Task prompt
Exact copies of all the entries are required, and no pictures should appear in them.

[Stored data]
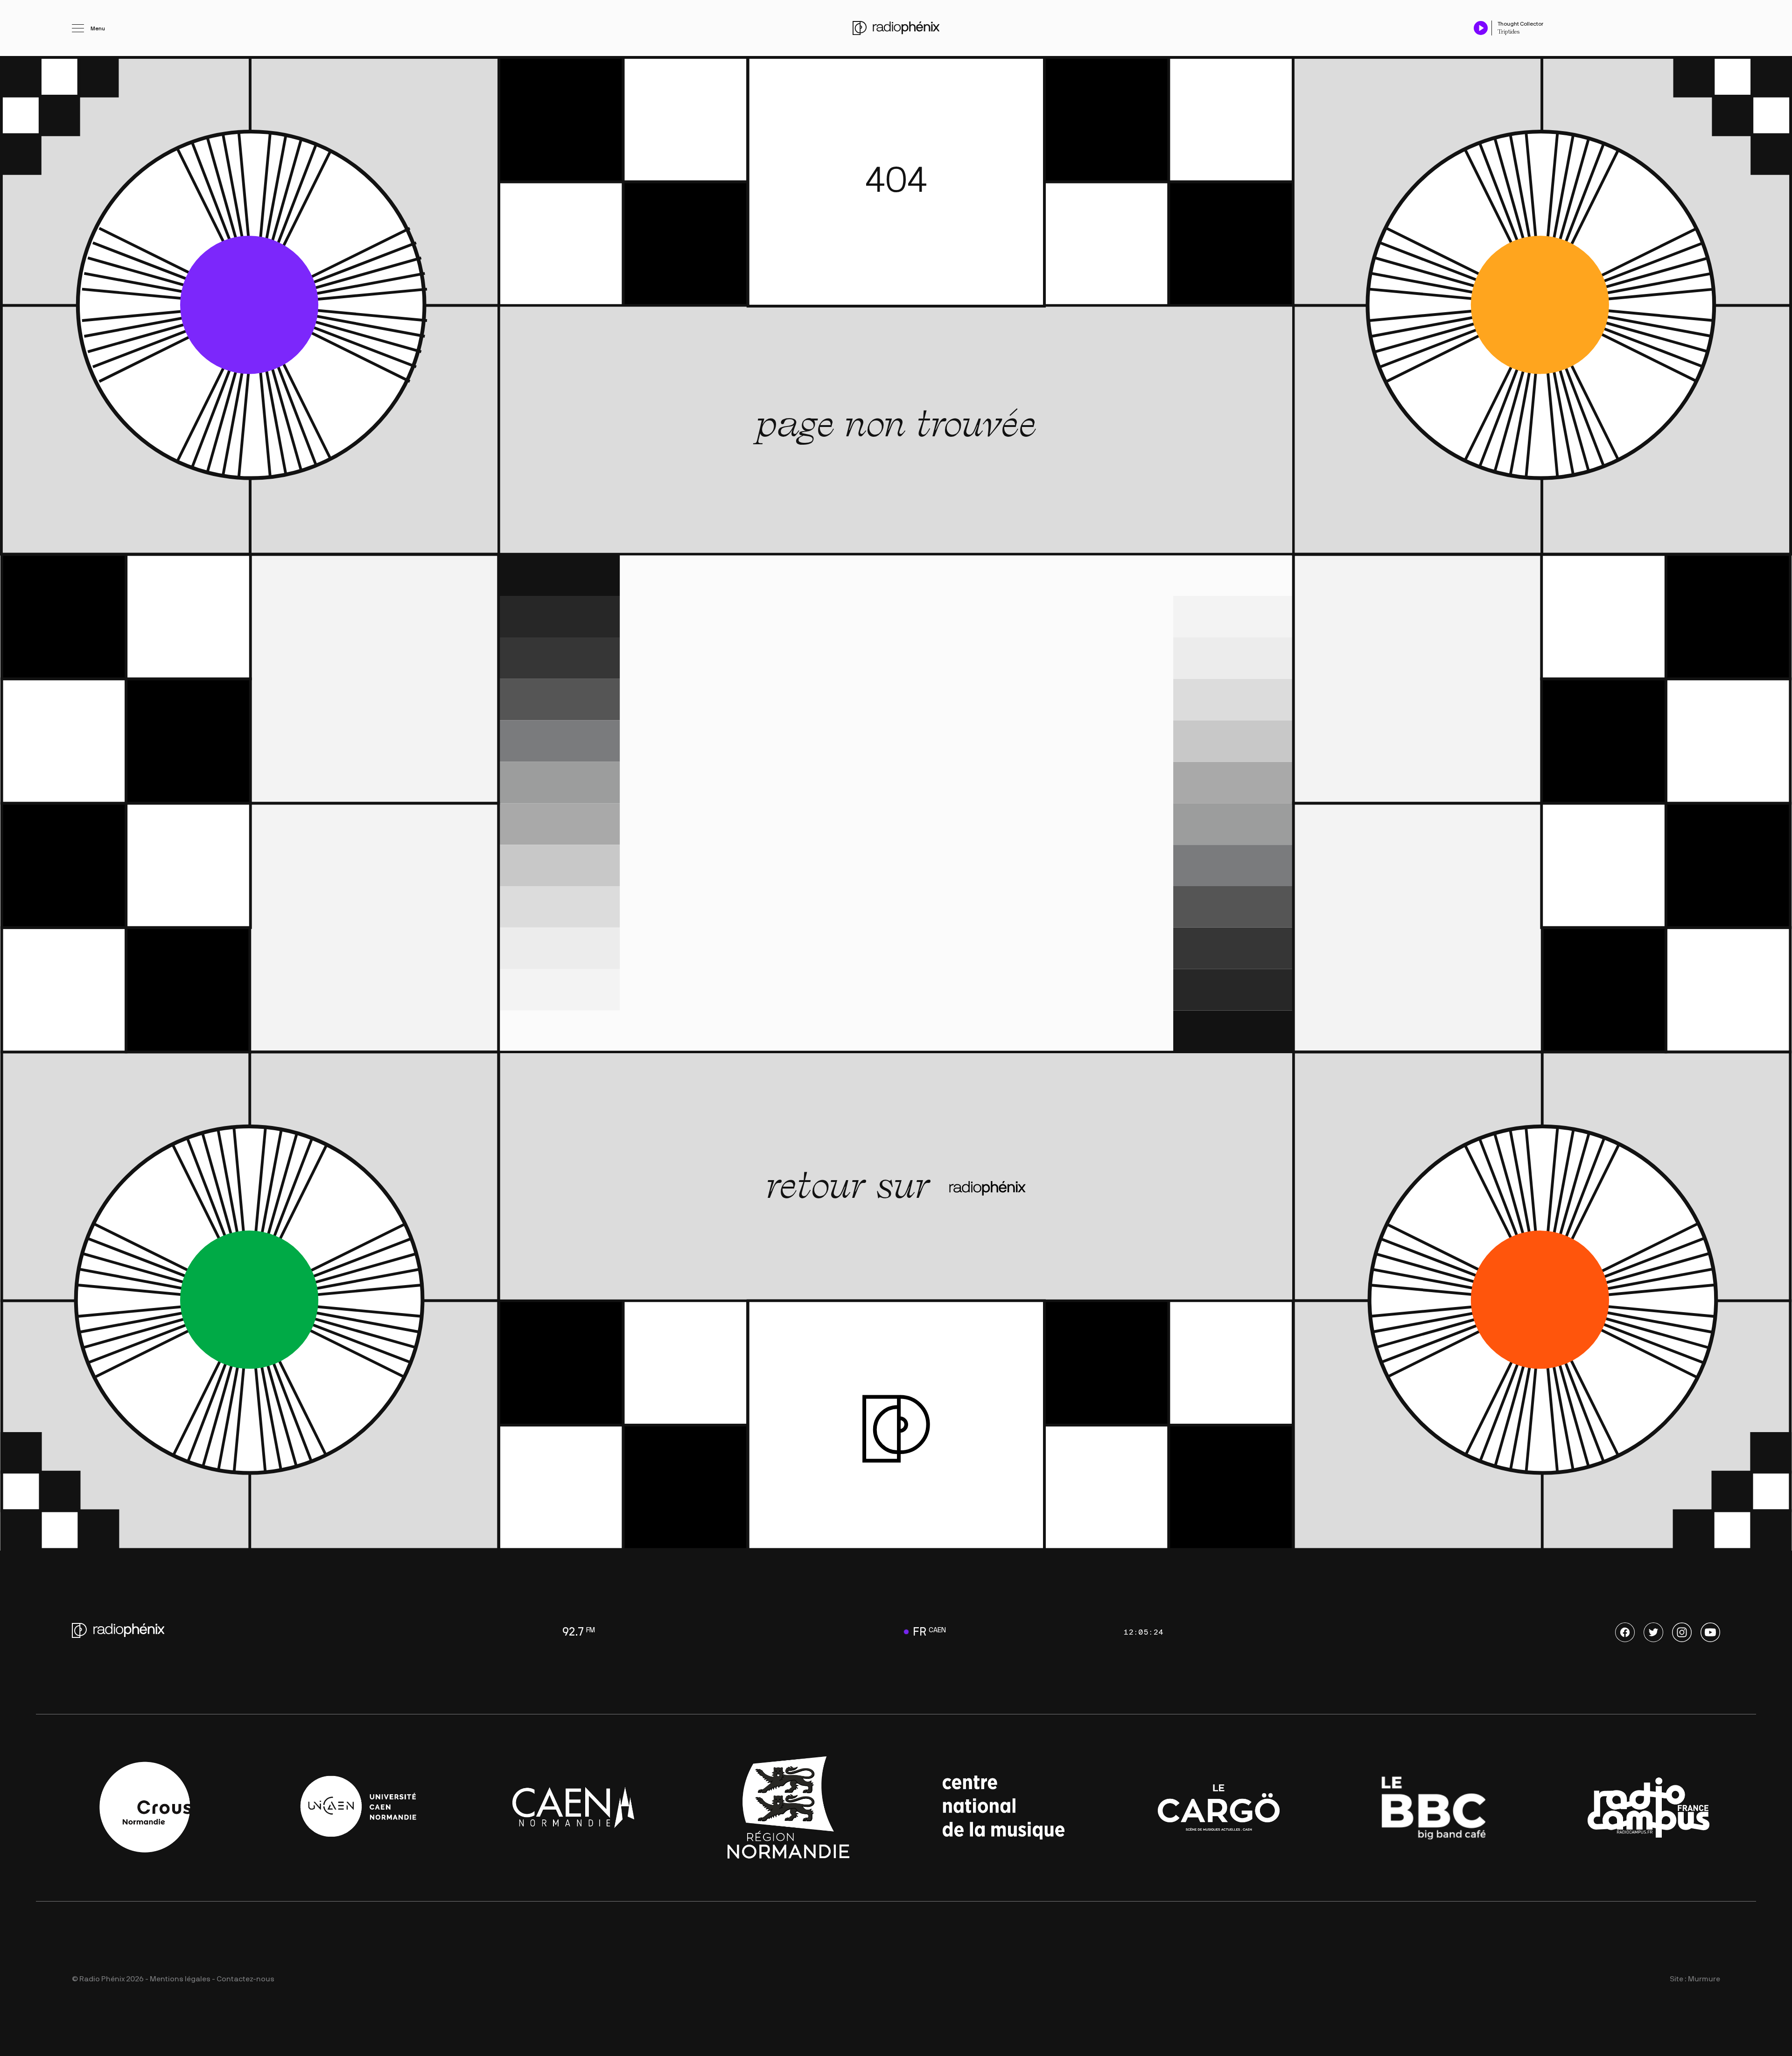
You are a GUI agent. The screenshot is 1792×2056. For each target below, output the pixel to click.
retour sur (853, 1185)
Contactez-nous (245, 1979)
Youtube (1710, 1632)
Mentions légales (180, 1979)
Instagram (1682, 1632)
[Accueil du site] (896, 28)
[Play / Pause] (1481, 28)
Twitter (1653, 1632)
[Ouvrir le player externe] (1717, 23)
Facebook (1625, 1632)
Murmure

Task response
You are a GUI agent. The screenshot is 1792×2056. For each target below, output the pixel to click.
retour sur (853, 1185)
Contactez-nous (245, 1979)
Youtube (1710, 1632)
Mentions légales (180, 1979)
Instagram (1682, 1632)
[Accueil du site] (896, 28)
[Play / Pause] (1481, 28)
Twitter (1653, 1632)
[Ouvrir le player externe] (1717, 23)
Facebook (1625, 1632)
Murmure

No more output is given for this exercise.